29 juillet 2009

Washington – Les États-Unis et Israël ont fait état de progrès dans leurs pourparlers sur le processus de paix au Proche-Orient à l’issue d’entretiens, le 28 juillet, entre l’envoyé spécial des États-Unis, M. George Mitchell , et le premier ministre israélien, M. Benjamin Netanyahou. « Nous avons accompli de bons progrès », a dit M. Mitchell à la presse à Jérusalem après s’être entretenu pendant deux heures avec M. Netanyahou.

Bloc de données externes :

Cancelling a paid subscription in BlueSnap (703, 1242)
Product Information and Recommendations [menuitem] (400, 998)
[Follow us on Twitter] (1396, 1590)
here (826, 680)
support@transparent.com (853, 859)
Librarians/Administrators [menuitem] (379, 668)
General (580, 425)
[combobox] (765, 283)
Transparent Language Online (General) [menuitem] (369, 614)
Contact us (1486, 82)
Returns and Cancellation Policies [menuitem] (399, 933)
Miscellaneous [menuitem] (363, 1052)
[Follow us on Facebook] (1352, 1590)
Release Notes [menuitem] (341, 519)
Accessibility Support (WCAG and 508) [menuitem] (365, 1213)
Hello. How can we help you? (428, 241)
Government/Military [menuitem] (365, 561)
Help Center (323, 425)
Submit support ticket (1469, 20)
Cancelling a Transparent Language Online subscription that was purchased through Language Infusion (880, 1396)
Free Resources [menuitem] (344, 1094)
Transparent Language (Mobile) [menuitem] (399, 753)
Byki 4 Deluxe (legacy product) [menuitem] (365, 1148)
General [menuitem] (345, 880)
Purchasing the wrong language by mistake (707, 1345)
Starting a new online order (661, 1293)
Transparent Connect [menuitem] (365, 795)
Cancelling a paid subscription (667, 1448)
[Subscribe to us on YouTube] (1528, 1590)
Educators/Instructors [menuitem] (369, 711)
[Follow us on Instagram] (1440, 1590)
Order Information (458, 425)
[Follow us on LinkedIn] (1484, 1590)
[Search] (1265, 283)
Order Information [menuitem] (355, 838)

Pour sa part, le premier ministre israélien a déclaré : « Je pense que nous faisons des progrès sur la voie d’une entente qui nous permettra d’aller de l’avant et, en fait, de mener à bonne fin le processus de paix qui serait établi entre nous et nos voisins palestiniens et, en dernier lieu, avec toute la région. »

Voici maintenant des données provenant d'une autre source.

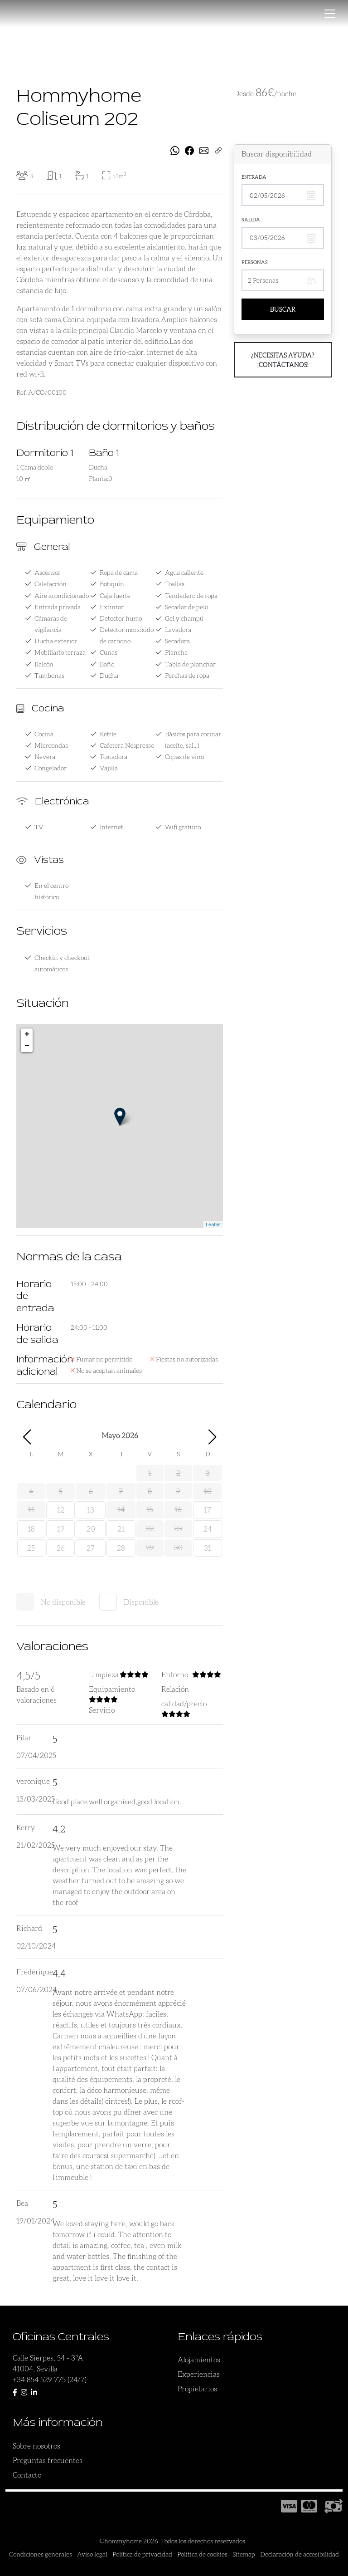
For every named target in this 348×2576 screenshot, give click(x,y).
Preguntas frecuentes (47, 2460)
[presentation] (28, 62)
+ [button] (26, 1034)
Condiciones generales (40, 2554)
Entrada (254, 177)
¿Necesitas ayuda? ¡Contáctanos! (282, 359)
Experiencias (199, 2374)
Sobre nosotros (36, 2445)
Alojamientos (199, 2359)
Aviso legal (92, 2554)
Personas (255, 262)
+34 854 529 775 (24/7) (50, 2379)
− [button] (26, 1046)
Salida (251, 219)
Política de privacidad (142, 2554)
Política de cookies (202, 2554)
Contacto (27, 2474)
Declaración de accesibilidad (299, 2554)
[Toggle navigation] (330, 14)
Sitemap (243, 2554)
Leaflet (213, 1224)
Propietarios (197, 2388)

Selon la presse, M. Mitchell a affirmé qu’Israël et les États-Unis demeuraient des « amis et des alliés ».
Le 27 juillet, le ministre de la défense des États-Unis, M. Robert Gates, a également eu des entretiens avec de hauts responsables israéliens au cours desquels il a souligné que les États-Unis poursuivaient activement des efforts diplomatiques pour convaincre l’Iran de renoncer à son programme nucléaire à des fins militaires.
M. Mitchell a indiqué qu’il s’attendait à avoir de nouveaux entretiens avec M. Netanyahou et à continuer à œuvrer en faveur de la paix générale que préconisait le président Obama, mais qu’aucune date n’avait été fixée à cet effet.
Au cours de sa tournée en faveur du processus de paix au Proche-Orient, M. Mitchell s’est entretenu avec de hauts responsables en Grande-Bretagne, aux États arabes unis, en Syrie, en Égypte, au Bahreïn et dans les territoires palestiniens.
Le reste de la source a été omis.